I’m sure old farts like me increasingly bang on about peak Apple. The good old days that followed the very, very bad old days when it felt like the company might wink out of existence entirely. But Steve Jobs returned and the hits kept coming. iMac. iPod. iPhone. iPad. Apple was a hardware company making fantastic hardware. But to make people want to use it, Apple made great software too – and obsessed over the details.
Sure, there were flubs, and you’d need to be spectacularly naive to think Apple didn’t also care about money. This was, after all, a company that needed an awkward cash injection from Microsoft to stay afloat. But it constantly talked about prioritising the user experience, living at the intersection of technology and the liberal arts, and ‘bicycles for the mind’.
That Apple feels gone. Nowhere is that more evident than in the latest revamp of its office apps, Pages, Numbers and Keynote, which shows what’s currently wrong with Apple in microcosm. In short, I don’t like it. In ‘not short’, here’s why…
Money for new rope

Ads have been creeping into Apple software for years. The App Store places sponsored results above exact search-term matches. You’re nudged towards paid Apple services at every turn. But now even productivity isn’t safe.
Open the new Pages, Numbers or Keynote and you’re urged to upgrade to the new Apple Creator Studio subscription bundle. Banners are impossible to avoid. ‘Premium’ features glow purple in menus and elsewhere. Click one and you’re again asked to pay.
When looking for a template, you must now scroll past ‘premium’ options (that look no better than free ones) to get to something that won’t require your credit card taking a hit. And you can’t turn this off, which makes the new iWork resemble freemium App Store detritus rather than the quality premium suite it’s been since its inception.
Elsewhere, a ‘creator hub’ of clip art is gated, as are variable AI features. The AI generator doesn’t appear to be meaningfully superior to the free Image Playground.
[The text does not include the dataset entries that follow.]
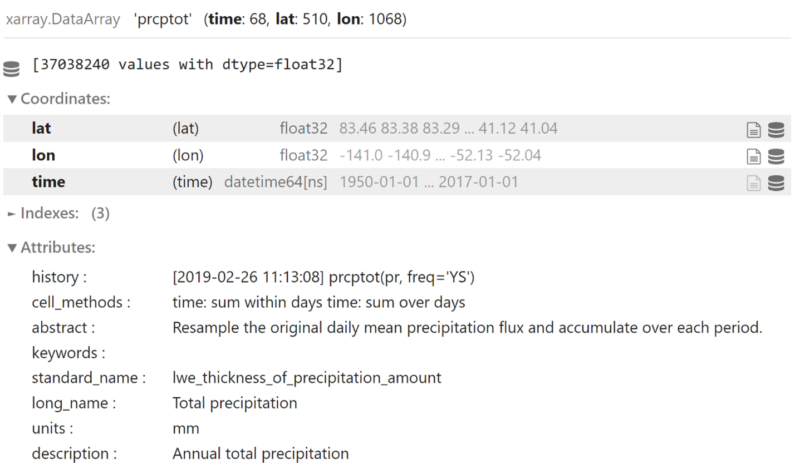Image resolution: width=800 pixels, height=463 pixels.
Task: Toggle the array values database icon
Action: tap(11, 68)
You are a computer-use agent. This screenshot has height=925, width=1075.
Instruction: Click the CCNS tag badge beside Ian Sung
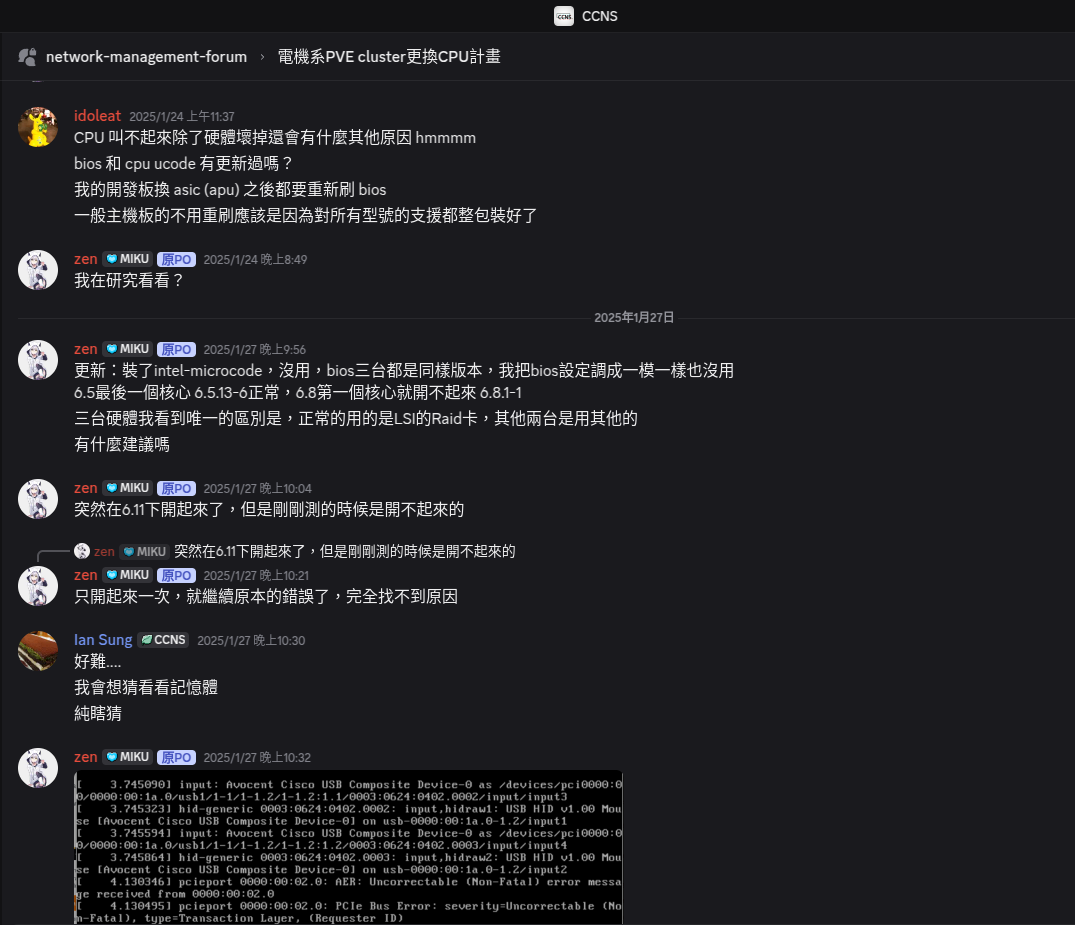(x=163, y=640)
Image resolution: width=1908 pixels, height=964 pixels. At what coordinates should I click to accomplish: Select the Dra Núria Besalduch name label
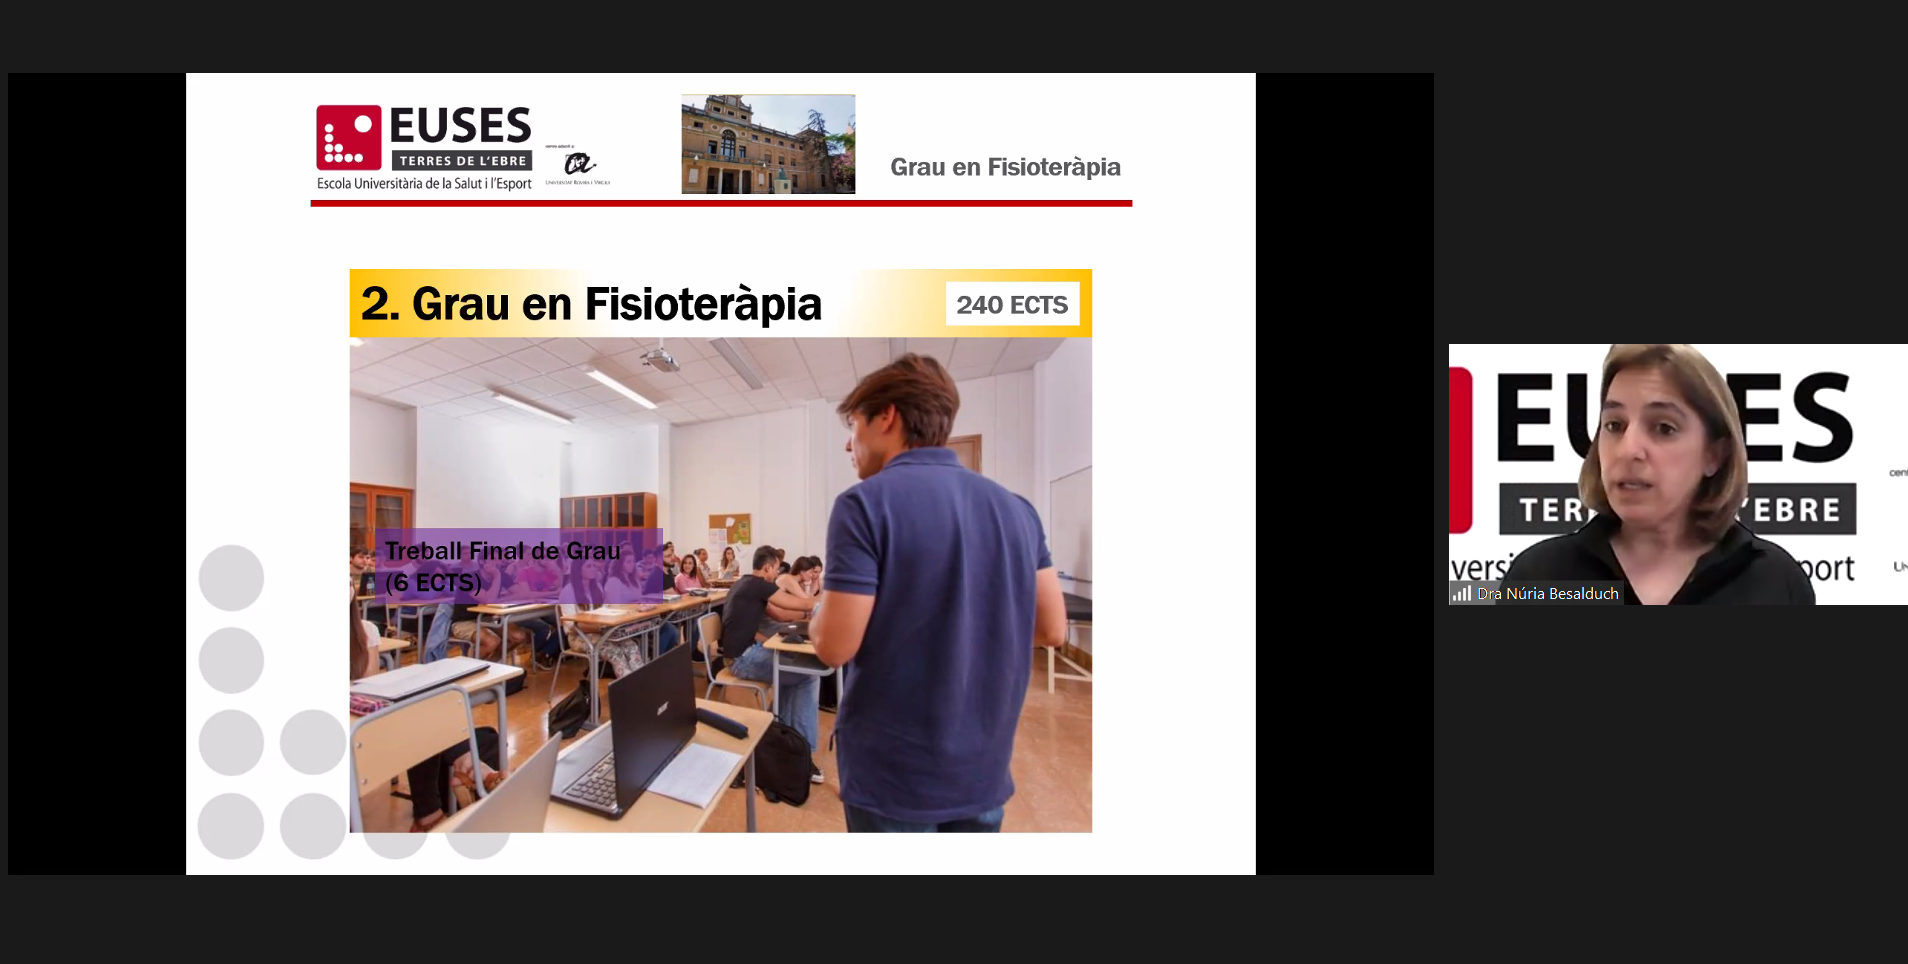click(1547, 593)
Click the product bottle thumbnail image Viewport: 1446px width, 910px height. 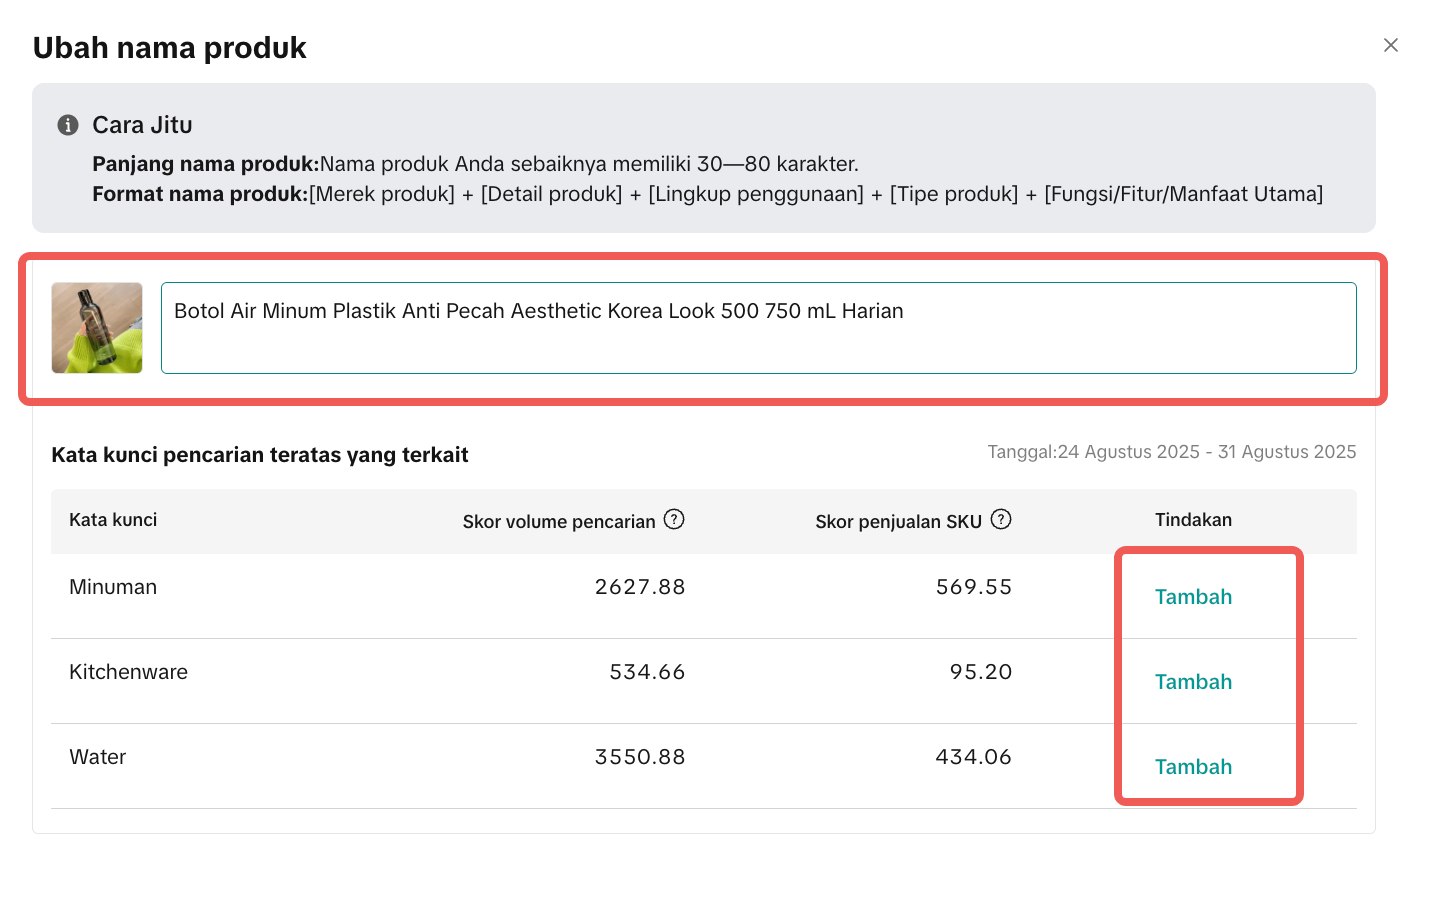coord(97,328)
Usage caps evaporate after a couple of Keynote decks. And while ‘Magic Fill’ in Numbers can be useful, it’s absurd that spreadsheet wizards can only access it by splashing out for a bundle that includes pro-grade video, music and photo editors they might never use.
Liquid a——


Adding insult to injury: that detail thing I mentioned earlier. Apple software was never perfect, but it appears Apple of late is making a special effort to not care about the finer details.
Updating from version 14.5 to 15.x of these apps requires new downloads that sit alongside the existing ones. Cue broken Dock items and confused elderly relatives. And the interface is a hot mess as Apple wrestles with the shortcomings of its own deeply flawed Liquid Glass design language. Clarity suffers. Some interface elements are straight-up broken. And unified toolbars mean document titles can end up truncated because space-hogging icons rampage across the screen and take priority.
Speaking of icons, even the app ones are now bad. Indie designer Guillaume Ardaud of Héliographe Studio quipped that if you put historic iWork icons in reverse, “it looks like the portfolio of someone getting really really good at icon design”. I wouldn’t go quite that far – early skeuomorphism had its own issues. But Apple swung too far the other way. It’s gone beyond iconographic forms to abstract blobs that barely communicate function.
Name game


Heck, even the names are a mess, ditching refinement to bolt on obnoxious SEO-driven subtitles. According to developer Craig Hockenberry, even this is rooted in cynicism: it blocks others from using the same subtitles on any platform. So: a land grab by Apple to deal with its own store’s shortcomings and block others from using key terms. Hilariously, because macOS strips colons from file names, apps across Apple Creator Studio initially use Captain Caveman syntax. Keynote Design Presentations! Pages Create Documents! Final Cut Pro Create Video! And so on. Mercifully, they at least fix themselves once the app’s done installing.
Still, I hate it all. And I say that as someone who uses Numbers daily and genuinely likes the design-led, very Apple approach these apps have long taken. They used to feel distinct and considered – a cut above. Now? I’m not so sure. I worry new features will sit behind a subscription rather than be rolled out for everyone. I’m concerned services revenue is steering the Apple ship, with software – and even hardware – demoted to supporting acts. And I’m tired of updates squeezing a few extra bucks out of users rather than genuinely attempting to create something new and compelling.
In all, this revamp feels like another masterclass in prioritising money over user experience, taking another small chip out of Apple’s soul.